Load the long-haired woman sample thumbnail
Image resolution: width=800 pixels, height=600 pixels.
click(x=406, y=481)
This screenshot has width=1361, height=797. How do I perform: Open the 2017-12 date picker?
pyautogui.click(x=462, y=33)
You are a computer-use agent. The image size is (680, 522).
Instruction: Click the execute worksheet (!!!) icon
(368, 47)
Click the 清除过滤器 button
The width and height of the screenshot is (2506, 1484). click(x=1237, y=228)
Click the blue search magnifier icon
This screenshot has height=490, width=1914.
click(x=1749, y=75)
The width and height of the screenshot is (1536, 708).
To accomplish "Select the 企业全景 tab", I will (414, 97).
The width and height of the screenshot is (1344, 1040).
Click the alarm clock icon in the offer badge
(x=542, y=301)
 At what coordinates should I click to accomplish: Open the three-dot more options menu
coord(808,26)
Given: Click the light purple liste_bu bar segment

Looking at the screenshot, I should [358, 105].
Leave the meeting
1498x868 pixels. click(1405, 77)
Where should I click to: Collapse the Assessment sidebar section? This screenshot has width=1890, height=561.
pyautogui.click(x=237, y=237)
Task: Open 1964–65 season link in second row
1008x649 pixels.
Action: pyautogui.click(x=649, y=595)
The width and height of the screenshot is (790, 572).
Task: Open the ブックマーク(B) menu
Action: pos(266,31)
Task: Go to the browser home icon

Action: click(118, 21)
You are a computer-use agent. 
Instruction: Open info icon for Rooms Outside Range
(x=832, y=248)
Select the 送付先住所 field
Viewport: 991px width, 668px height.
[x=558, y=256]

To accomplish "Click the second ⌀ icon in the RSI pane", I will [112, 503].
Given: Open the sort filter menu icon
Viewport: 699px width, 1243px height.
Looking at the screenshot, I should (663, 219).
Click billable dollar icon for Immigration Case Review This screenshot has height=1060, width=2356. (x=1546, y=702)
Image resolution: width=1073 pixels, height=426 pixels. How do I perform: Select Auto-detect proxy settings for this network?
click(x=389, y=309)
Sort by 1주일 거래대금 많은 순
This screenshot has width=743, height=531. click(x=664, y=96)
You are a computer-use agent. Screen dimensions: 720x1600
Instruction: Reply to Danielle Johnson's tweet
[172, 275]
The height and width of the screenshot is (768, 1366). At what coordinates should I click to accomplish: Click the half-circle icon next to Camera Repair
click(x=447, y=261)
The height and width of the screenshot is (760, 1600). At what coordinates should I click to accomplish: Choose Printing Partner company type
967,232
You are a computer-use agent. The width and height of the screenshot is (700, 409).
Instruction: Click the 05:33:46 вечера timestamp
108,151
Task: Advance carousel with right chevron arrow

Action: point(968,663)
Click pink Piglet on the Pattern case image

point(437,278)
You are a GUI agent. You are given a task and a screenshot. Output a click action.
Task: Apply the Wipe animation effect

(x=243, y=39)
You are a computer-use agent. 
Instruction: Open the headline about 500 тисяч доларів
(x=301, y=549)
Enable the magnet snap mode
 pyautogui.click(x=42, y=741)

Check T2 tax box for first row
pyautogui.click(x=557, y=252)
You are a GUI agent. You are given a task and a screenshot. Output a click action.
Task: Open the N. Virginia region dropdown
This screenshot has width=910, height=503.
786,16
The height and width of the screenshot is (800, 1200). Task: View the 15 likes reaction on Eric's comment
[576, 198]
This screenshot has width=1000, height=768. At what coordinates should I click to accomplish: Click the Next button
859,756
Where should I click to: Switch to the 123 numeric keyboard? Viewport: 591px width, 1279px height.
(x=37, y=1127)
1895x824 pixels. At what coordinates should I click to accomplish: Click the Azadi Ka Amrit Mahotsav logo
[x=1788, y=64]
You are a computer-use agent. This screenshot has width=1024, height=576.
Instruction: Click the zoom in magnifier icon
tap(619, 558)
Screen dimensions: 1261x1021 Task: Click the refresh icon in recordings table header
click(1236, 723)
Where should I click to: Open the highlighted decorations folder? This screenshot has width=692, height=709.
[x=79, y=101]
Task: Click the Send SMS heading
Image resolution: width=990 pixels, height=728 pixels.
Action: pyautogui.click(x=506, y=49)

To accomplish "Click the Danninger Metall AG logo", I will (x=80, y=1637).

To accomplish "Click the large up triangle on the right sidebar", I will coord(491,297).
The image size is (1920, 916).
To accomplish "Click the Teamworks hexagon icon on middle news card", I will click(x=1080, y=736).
──────────────────────────────
Written problem: Copy out every line of the records above word for word.

Expected output:
Load the long-haired woman sample thumbnail
Image resolution: width=800 pixels, height=600 pixels.
click(x=406, y=481)
This screenshot has width=1361, height=797. How do I perform: Open the 2017-12 date picker?
pyautogui.click(x=462, y=33)
You are a computer-use agent. The image size is (680, 522).
Instruction: Click the execute worksheet (!!!) icon
(368, 47)
Click the 清除过滤器 button
The width and height of the screenshot is (2506, 1484). click(x=1237, y=228)
Click the blue search magnifier icon
This screenshot has height=490, width=1914.
click(x=1749, y=75)
The width and height of the screenshot is (1536, 708).
To accomplish "Select the 企业全景 tab", I will (414, 97).
The width and height of the screenshot is (1344, 1040).
Click the alarm clock icon in the offer badge
(x=542, y=301)
 At what coordinates should I click to accomplish: Open the three-dot more options menu
coord(808,26)
Given: Click the light purple liste_bu bar segment

Looking at the screenshot, I should [358, 105].
Leave the meeting
1498x868 pixels. click(1405, 77)
Where should I click to: Collapse the Assessment sidebar section? This screenshot has width=1890, height=561.
pyautogui.click(x=237, y=237)
Task: Open 1964–65 season link in second row
1008x649 pixels.
Action: pyautogui.click(x=649, y=595)
The width and height of the screenshot is (790, 572).
Task: Open the ブックマーク(B) menu
Action: pos(266,31)
Task: Go to the browser home icon

Action: click(118, 21)
You are a computer-use agent. 
Instruction: Open info icon for Rooms Outside Range
(x=832, y=248)
Select the 送付先住所 field
Viewport: 991px width, 668px height.
[x=558, y=256]

To accomplish "Click the second ⌀ icon in the RSI pane", I will [112, 503].
Given: Open the sort filter menu icon
Viewport: 699px width, 1243px height.
Looking at the screenshot, I should (663, 219).
Click billable dollar icon for Immigration Case Review This screenshot has height=1060, width=2356. (x=1546, y=702)
Image resolution: width=1073 pixels, height=426 pixels. How do I perform: Select Auto-detect proxy settings for this network?
click(x=389, y=309)
Sort by 1주일 거래대금 많은 순
This screenshot has width=743, height=531. click(x=664, y=96)
You are a computer-use agent. Screen dimensions: 720x1600
Instruction: Reply to Danielle Johnson's tweet
[172, 275]
The height and width of the screenshot is (768, 1366). At what coordinates should I click to accomplish: Click the half-circle icon next to Camera Repair
click(x=447, y=261)
The height and width of the screenshot is (760, 1600). At what coordinates should I click to accomplish: Choose Printing Partner company type
967,232
You are a computer-use agent. The width and height of the screenshot is (700, 409).
Instruction: Click the 05:33:46 вечера timestamp
108,151
Task: Advance carousel with right chevron arrow

Action: point(968,663)
Click pink Piglet on the Pattern case image

point(437,278)
You are a GUI agent. You are given a task and a screenshot. Output a click action.
Task: Apply the Wipe animation effect

(x=243, y=39)
You are a computer-use agent. 
Instruction: Open the headline about 500 тисяч доларів
(x=301, y=549)
Enable the magnet snap mode
 pyautogui.click(x=42, y=741)

Check T2 tax box for first row
pyautogui.click(x=557, y=252)
You are a GUI agent. You are given a task and a screenshot. Output a click action.
Task: Open the N. Virginia region dropdown
This screenshot has width=910, height=503.
786,16
The height and width of the screenshot is (800, 1200). Task: View the 15 likes reaction on Eric's comment
[576, 198]
This screenshot has width=1000, height=768. At what coordinates should I click to accomplish: Click the Next button
859,756
Where should I click to: Switch to the 123 numeric keyboard? Viewport: 591px width, 1279px height.
(x=37, y=1127)
1895x824 pixels. At what coordinates should I click to accomplish: Click the Azadi Ka Amrit Mahotsav logo
[x=1788, y=64]
You are a computer-use agent. This screenshot has width=1024, height=576.
Instruction: Click the zoom in magnifier icon
tap(619, 558)
Screen dimensions: 1261x1021 Task: Click the refresh icon in recordings table header
click(1236, 723)
Where should I click to: Open the highlighted decorations folder? This screenshot has width=692, height=709.
[x=79, y=101]
Task: Click the Send SMS heading
Image resolution: width=990 pixels, height=728 pixels.
Action: pyautogui.click(x=506, y=49)

To accomplish "Click the Danninger Metall AG logo", I will (x=80, y=1637).

To accomplish "Click the large up triangle on the right sidebar", I will coord(491,297).
The image size is (1920, 916).
To accomplish "Click the Teamworks hexagon icon on middle news card", I will click(x=1080, y=736).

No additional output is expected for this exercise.